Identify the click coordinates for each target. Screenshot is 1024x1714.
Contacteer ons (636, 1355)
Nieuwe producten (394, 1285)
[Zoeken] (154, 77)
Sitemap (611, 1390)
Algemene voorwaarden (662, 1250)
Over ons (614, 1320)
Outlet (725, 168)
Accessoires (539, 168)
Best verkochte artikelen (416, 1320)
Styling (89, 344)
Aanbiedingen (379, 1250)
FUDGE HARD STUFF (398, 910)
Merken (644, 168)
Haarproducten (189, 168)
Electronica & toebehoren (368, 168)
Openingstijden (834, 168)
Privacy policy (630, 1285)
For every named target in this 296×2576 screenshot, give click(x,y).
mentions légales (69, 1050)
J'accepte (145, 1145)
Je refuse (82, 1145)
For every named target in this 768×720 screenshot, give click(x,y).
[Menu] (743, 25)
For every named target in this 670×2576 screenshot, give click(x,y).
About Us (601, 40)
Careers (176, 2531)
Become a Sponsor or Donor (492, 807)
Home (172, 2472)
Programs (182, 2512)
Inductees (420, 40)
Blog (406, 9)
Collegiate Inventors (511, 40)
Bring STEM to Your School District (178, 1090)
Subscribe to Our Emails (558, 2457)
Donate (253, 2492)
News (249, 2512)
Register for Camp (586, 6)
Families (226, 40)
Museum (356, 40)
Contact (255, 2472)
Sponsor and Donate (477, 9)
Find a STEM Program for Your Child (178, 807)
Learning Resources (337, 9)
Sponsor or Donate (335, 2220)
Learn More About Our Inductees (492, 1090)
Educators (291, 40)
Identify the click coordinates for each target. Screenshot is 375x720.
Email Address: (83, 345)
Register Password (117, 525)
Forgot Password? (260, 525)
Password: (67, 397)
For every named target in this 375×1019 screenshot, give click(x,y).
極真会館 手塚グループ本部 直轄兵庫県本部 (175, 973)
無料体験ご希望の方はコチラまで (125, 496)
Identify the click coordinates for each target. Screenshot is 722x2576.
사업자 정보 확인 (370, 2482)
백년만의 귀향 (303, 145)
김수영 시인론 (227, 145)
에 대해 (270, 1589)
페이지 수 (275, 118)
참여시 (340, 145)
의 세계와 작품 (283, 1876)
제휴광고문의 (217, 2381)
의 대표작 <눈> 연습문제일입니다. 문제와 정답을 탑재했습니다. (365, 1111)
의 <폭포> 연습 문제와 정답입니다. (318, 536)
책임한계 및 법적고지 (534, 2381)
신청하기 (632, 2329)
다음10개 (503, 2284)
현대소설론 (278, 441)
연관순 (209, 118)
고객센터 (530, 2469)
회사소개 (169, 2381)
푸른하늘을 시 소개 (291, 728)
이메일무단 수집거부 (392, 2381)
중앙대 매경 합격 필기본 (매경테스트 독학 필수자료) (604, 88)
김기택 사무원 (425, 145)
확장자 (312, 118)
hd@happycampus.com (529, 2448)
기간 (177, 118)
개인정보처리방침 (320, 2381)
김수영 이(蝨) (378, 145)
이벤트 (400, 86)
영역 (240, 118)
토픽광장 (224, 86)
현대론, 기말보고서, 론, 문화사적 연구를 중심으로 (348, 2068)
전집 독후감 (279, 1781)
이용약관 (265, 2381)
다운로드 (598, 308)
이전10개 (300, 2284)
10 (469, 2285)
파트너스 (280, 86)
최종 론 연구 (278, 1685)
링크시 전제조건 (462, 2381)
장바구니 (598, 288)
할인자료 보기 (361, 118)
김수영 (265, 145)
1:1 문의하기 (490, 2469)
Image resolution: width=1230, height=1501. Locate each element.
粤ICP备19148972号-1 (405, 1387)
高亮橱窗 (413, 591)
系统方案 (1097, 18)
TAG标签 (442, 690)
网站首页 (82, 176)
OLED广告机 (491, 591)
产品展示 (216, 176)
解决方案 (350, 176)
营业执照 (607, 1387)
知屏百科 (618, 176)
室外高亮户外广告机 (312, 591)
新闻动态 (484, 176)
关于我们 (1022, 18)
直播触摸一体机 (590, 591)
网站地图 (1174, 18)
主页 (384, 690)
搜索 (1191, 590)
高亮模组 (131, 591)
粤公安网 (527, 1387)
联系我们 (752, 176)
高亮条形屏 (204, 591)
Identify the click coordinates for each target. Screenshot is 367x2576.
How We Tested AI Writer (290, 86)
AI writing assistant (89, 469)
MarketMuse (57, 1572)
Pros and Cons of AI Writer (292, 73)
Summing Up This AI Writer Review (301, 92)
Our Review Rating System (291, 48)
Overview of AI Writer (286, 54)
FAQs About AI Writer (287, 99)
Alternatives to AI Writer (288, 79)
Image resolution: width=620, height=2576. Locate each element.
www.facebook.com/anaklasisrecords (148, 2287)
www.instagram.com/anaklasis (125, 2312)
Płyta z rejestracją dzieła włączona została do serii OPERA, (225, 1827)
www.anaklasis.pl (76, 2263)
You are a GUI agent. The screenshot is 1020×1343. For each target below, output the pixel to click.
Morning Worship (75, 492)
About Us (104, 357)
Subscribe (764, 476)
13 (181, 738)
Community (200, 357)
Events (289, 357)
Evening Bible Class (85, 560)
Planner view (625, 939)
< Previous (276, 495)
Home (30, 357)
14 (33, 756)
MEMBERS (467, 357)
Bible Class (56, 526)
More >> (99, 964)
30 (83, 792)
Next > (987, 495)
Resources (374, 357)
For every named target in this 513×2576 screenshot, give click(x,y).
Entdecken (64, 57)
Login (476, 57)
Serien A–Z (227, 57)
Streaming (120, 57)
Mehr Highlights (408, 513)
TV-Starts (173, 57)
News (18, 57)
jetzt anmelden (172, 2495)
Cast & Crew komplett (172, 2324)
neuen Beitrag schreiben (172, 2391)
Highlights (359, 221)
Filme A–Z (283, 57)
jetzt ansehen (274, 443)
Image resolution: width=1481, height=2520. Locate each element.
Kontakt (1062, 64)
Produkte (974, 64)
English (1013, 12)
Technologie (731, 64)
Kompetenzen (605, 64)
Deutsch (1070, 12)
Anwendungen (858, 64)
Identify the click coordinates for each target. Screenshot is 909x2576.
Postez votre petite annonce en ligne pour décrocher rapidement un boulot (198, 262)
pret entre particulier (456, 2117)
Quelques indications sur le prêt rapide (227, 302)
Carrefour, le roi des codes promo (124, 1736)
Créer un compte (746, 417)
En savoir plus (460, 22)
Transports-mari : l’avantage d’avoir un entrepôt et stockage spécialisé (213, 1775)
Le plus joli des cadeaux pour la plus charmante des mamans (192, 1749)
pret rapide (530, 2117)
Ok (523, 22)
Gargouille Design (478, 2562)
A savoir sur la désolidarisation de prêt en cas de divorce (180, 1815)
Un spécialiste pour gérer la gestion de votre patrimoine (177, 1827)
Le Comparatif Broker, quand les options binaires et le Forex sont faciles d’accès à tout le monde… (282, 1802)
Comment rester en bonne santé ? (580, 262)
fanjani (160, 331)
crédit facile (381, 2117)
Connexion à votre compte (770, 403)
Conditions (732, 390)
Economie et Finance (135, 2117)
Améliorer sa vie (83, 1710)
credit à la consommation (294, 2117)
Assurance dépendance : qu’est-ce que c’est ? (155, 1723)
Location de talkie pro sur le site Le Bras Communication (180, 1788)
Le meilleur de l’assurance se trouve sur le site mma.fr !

□ □ □ □ □ □ □

STATED PROBLEM: Multiply every coordinate in the answers by 1.45 across the entries, starting at the line containing "Register for Camp (586, 6)" and ending at the line containing "Overview of AI Writer (286, 54)", rounding each to a whole number with halves rounded up. Rewrite all of those lines in order and nothing else, leaving every other line and number unchanged.

RESULT OF THIS EXERCISE:
Register for Camp (850, 9)
Families (328, 58)
Museum (516, 58)
Contact (370, 3584)
Sponsor and Donate (692, 13)
Find a STEM Program for Your Child (258, 1170)
Learning Resources (489, 13)
Sponsor or Donate (486, 3219)
Learn More About Our Inductees (713, 1581)
Educators (422, 58)
Identify the click coordinates for each target. Screenshot is 375x720.
Email Address: (120, 500)
Register Password (170, 761)
Forgot Password? (377, 761)
Password: (97, 576)
For every named target in this 375×1019 screenshot, give click(x,y).
極真会館 手塚グループ本部 直轄兵庫県本部 (254, 1411)
無料体験ご希望の方はコチラまで (181, 719)
Identify the click coordinates for each target. Screenshot is 722x2576.
사업자 정보 확인 (537, 3599)
백년만의 귀향 (439, 210)
김수영 시인론 (329, 210)
에 대해 (392, 2304)
페이지 수 (399, 171)
참여시 (493, 210)
의 세계와 작품 (410, 2720)
제휴광고문의 (315, 3452)
의 대표작 <눈> 연습문제일입니다. 문제와 정답을 탑재했습니다. (529, 1611)
의 <폭포> 연습 문제와 정답입니다. (461, 777)
책임한계 및 법적고지 (774, 3452)
신청하기 (916, 3377)
다음10개 (729, 3312)
현대소설론 (403, 639)
연관순 (303, 171)
고객센터 (769, 3580)
회사소개 (245, 3452)
푸른하늘을 시 소개 (422, 1056)
이메일무단 수집거부 (568, 3452)
중앙대 매경 합격 필기본 (매경테스트 독학 필수자료) (876, 128)
김기택 사무원 (616, 210)
확장자 (452, 171)
hd@happycampus.com (767, 3550)
기간 (257, 171)
개인정보처리방침 (464, 3452)
김수영 이(蝨) (548, 210)
이벤트 (580, 125)
영역 (348, 171)
토픽광장 (325, 125)
현대론, 기말보고서, 론, 문화사적 연구를 중심으로 (505, 2999)
전집 독후감 (405, 2582)
이용약관 (384, 3452)
다운로드 (867, 447)
이전10개 (435, 3312)
10 (680, 3313)
파트너스 (406, 125)
최종 론 연구 (403, 2443)
링크시 전제조건 (670, 3452)
장바구니 (867, 418)
할인자료 보기 (523, 171)
김수영 (384, 210)
1:1 문의하기 (711, 3580)
Image resolution: width=1230, height=1501. Locate each element.
粤ICP备19148972号-1 (587, 2011)
高亮橱窗 (599, 857)
系统方案 (1591, 26)
TAG标签 (641, 1001)
网站首页 (119, 255)
OLED广告机 (712, 857)
产品展示 (313, 255)
解决方案 (508, 255)
营业执照 (880, 2011)
知屏百科 (896, 255)
室外高亮户外广告机 (452, 857)
新闻动态 (702, 255)
关于我们 (1482, 26)
直播触摸一体机 (856, 857)
网站地图 (1702, 26)
主页 (557, 1001)
搜索 (1727, 856)
高亮模组 (190, 857)
粤公安网 (764, 2011)
联系我们 (1090, 255)
高亮条形屏 (296, 857)
Identify the click coordinates for each target. Screenshot is 367x2576.
How We Tested AI Writer (421, 125)
AI writing assistant (129, 680)
MarketMuse (83, 2279)
Pros and Cons of AI Writer (423, 106)
Summing Up This AI Writer Review (436, 133)
Our Review Rating System (422, 70)
Overview of AI Writer (415, 78)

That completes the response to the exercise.